La chute du dollar commence à se faire sentir forte­ment sur leurs exportations qui diminuent encore plus rapidement que ne se redresse la balance commer­ciale US. Pour le seul mois de novembre 1990, l'excédent commercial allemand s'est contracté de 60 %. Du fait de l'effet dollar, qui a atteint son plus bas niveau historique face au Yen et au Mark, les pertes de change des entreprises exportatrices com­mencent à atteindre un niveau catastrophique. Ainsi, en Allemagne, Deutsche Airbus a perdu pour cette raison la moitié de son capital.

Le chiffre de croissance record de la production alle­mande, 4,6% pour 1990, est à relativiser pour deux raisons. Premièrement il ne tient pas compte de la chute de moitié de la production dans l'ex-RDA. Deuxièmement il n'est pas le produit d'une croissance des exportations qui, pour leur part, ont diminué, mais de l'endettement de l'Etat pour subventionner la reconstruction de l'Allemagne de l'Est. Indice de la mauvaise santé de l'économie allemande, le chômage recommence à croître à l'Ouest, tandis qu'à l'Est, si le chômage officiel est de 800 000 personnes, en fait 1800 000 sont en chômage partiel, tandis que plus d'un million de licenciements est annoncé dans la période qui vient !

Le Japon voit aussi ses exportations chuter rapide­ment. Mais surtout, la crise économique se manifeste par une crise financière d'une ampleur jamais vue. Le Japon a été le haut lieu de la spéculation internatio­nale, et aujourd'hui, plus que tout autre pays, il en paye le prix.

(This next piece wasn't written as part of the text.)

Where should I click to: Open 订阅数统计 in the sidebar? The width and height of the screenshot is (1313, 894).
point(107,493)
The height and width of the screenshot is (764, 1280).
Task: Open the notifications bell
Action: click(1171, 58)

La chute de la bourse de Tokyo a été la plus impor­tante, avec -39 % en 1990. Les banques japonaises sont aujourd'hui menacées d'un côté par l'effondrement de la spéculation immobilière, et de l'autre, par le non-remboursement des crédits astro­nomiques consentis partout dans le monde. La Far Eastern Review estime ainsi que la moitié du crédit privé international qui a été consenti, l'a été par les banques nipponnes entre 1985 et 1990. Comme, pour l'essentiel, ces crédits ont été consentis en dollars, et que celui-ci se dévalue chaque jour, les rembourse­ments ne représenteront en fait qu'une faible part de la valeur qu ils représentaient à un moment où le dol­lar valait bien plus. Ceci en dehors du fait que, avec la récession qui se développe, une bonne partie de ces crédits ne seront jamais remboursés du tout. La dette US, la principale, libellée en dollars, se trouve aujourd'hui dévalorisée de 50 % par rapport au yen. La catastrophe financière est dans ces conditions pré­visible et inévitable, et elle pèsera de tout son poids sur l'économie japonaise.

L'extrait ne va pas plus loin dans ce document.